═════ Data section ═════

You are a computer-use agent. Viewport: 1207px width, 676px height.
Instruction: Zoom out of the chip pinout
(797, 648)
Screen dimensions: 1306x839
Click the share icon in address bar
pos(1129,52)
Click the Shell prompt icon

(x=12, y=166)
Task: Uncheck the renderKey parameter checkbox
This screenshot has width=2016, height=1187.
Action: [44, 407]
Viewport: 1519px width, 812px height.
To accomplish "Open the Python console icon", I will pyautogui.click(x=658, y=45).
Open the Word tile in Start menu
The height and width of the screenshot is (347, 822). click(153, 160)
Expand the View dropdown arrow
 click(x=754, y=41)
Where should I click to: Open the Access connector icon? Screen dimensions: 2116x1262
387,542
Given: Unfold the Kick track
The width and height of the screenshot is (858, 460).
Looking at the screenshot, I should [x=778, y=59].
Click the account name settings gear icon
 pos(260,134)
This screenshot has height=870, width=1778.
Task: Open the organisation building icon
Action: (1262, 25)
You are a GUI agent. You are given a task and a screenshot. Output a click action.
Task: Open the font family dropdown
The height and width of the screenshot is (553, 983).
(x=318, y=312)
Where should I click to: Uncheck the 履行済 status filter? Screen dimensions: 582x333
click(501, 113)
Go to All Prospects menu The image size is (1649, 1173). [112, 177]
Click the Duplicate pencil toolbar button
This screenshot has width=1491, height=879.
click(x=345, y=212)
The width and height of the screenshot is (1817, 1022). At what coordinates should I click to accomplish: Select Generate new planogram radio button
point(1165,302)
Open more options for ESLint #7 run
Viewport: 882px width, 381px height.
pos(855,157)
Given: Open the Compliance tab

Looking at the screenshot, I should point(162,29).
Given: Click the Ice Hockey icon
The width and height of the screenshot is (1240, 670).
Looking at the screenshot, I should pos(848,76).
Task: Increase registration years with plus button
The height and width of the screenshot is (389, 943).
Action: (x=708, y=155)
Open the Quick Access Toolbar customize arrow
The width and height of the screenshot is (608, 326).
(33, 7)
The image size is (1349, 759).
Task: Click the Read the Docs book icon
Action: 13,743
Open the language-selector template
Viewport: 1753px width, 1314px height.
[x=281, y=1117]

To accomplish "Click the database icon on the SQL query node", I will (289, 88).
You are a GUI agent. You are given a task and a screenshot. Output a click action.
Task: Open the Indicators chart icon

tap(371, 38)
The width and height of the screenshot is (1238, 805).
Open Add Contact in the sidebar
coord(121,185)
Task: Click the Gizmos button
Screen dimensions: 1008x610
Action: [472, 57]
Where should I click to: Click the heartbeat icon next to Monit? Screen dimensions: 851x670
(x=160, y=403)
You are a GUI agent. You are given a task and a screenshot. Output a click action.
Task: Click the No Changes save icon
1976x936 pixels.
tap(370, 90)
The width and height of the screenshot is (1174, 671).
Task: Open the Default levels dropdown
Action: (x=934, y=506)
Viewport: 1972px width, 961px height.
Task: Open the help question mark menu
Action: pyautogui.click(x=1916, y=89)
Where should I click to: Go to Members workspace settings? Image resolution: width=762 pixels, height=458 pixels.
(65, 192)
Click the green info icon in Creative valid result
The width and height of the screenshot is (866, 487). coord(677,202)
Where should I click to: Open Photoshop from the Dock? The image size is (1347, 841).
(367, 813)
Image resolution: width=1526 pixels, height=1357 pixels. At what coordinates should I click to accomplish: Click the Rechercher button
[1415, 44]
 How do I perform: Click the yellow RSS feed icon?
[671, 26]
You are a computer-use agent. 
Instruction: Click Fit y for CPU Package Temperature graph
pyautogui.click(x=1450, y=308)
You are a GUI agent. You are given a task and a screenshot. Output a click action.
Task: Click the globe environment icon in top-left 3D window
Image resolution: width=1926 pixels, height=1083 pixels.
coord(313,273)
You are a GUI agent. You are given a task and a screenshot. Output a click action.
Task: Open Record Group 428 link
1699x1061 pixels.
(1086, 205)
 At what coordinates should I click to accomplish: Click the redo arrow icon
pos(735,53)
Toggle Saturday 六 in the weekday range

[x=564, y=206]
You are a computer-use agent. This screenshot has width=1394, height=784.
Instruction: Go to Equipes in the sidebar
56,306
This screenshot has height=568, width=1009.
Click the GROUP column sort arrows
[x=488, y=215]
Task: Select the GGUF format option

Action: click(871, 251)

═════

_The task_
Retype the material in full, character for character.

_Exercise result_
You are a computer-use agent. Viewport: 1207px width, 676px height.
Instruction: Zoom out of the chip pinout
(797, 648)
Screen dimensions: 1306x839
Click the share icon in address bar
pos(1129,52)
Click the Shell prompt icon

(x=12, y=166)
Task: Uncheck the renderKey parameter checkbox
This screenshot has width=2016, height=1187.
Action: [44, 407]
Viewport: 1519px width, 812px height.
To accomplish "Open the Python console icon", I will pyautogui.click(x=658, y=45).
Open the Word tile in Start menu
The height and width of the screenshot is (347, 822). click(153, 160)
Expand the View dropdown arrow
 click(x=754, y=41)
Where should I click to: Open the Access connector icon? Screen dimensions: 2116x1262
387,542
Given: Unfold the Kick track
The width and height of the screenshot is (858, 460).
Looking at the screenshot, I should [x=778, y=59].
Click the account name settings gear icon
 pos(260,134)
This screenshot has height=870, width=1778.
Task: Open the organisation building icon
Action: (1262, 25)
You are a GUI agent. You are given a task and a screenshot. Output a click action.
Task: Open the font family dropdown
The height and width of the screenshot is (553, 983).
(x=318, y=312)
Where should I click to: Uncheck the 履行済 status filter? Screen dimensions: 582x333
click(501, 113)
Go to All Prospects menu The image size is (1649, 1173). [112, 177]
Click the Duplicate pencil toolbar button
This screenshot has width=1491, height=879.
click(x=345, y=212)
The width and height of the screenshot is (1817, 1022). At what coordinates should I click to accomplish: Select Generate new planogram radio button
point(1165,302)
Open more options for ESLint #7 run
Viewport: 882px width, 381px height.
pos(855,157)
Given: Open the Compliance tab

Looking at the screenshot, I should point(162,29).
Given: Click the Ice Hockey icon
The width and height of the screenshot is (1240, 670).
Looking at the screenshot, I should pos(848,76).
Task: Increase registration years with plus button
The height and width of the screenshot is (389, 943).
Action: (x=708, y=155)
Open the Quick Access Toolbar customize arrow
The width and height of the screenshot is (608, 326).
(33, 7)
The image size is (1349, 759).
Task: Click the Read the Docs book icon
Action: 13,743
Open the language-selector template
Viewport: 1753px width, 1314px height.
[x=281, y=1117]

To accomplish "Click the database icon on the SQL query node", I will (289, 88).
You are a GUI agent. You are given a task and a screenshot. Output a click action.
Task: Open the Indicators chart icon

tap(371, 38)
The width and height of the screenshot is (1238, 805).
Open Add Contact in the sidebar
coord(121,185)
Task: Click the Gizmos button
Screen dimensions: 1008x610
Action: [472, 57]
Where should I click to: Click the heartbeat icon next to Monit? Screen dimensions: 851x670
(x=160, y=403)
You are a GUI agent. You are given a task and a screenshot. Output a click action.
Task: Click the No Changes save icon
1976x936 pixels.
tap(370, 90)
The width and height of the screenshot is (1174, 671).
Task: Open the Default levels dropdown
Action: (x=934, y=506)
Viewport: 1972px width, 961px height.
Task: Open the help question mark menu
Action: pyautogui.click(x=1916, y=89)
Where should I click to: Go to Members workspace settings? Image resolution: width=762 pixels, height=458 pixels.
(65, 192)
Click the green info icon in Creative valid result
The width and height of the screenshot is (866, 487). coord(677,202)
Where should I click to: Open Photoshop from the Dock? The image size is (1347, 841).
(367, 813)
Image resolution: width=1526 pixels, height=1357 pixels. At what coordinates should I click to accomplish: Click the Rechercher button
[1415, 44]
 How do I perform: Click the yellow RSS feed icon?
[671, 26]
You are a computer-use agent. 
Instruction: Click Fit y for CPU Package Temperature graph
pyautogui.click(x=1450, y=308)
You are a GUI agent. You are given a task and a screenshot. Output a click action.
Task: Click the globe environment icon in top-left 3D window
Image resolution: width=1926 pixels, height=1083 pixels.
coord(313,273)
You are a GUI agent. You are given a task and a screenshot. Output a click action.
Task: Open Record Group 428 link
1699x1061 pixels.
(1086, 205)
 At what coordinates should I click to accomplish: Click the redo arrow icon
pos(735,53)
Toggle Saturday 六 in the weekday range

[x=564, y=206]
You are a computer-use agent. This screenshot has width=1394, height=784.
Instruction: Go to Equipes in the sidebar
56,306
This screenshot has height=568, width=1009.
Click the GROUP column sort arrows
[x=488, y=215]
Task: Select the GGUF format option

Action: click(871, 251)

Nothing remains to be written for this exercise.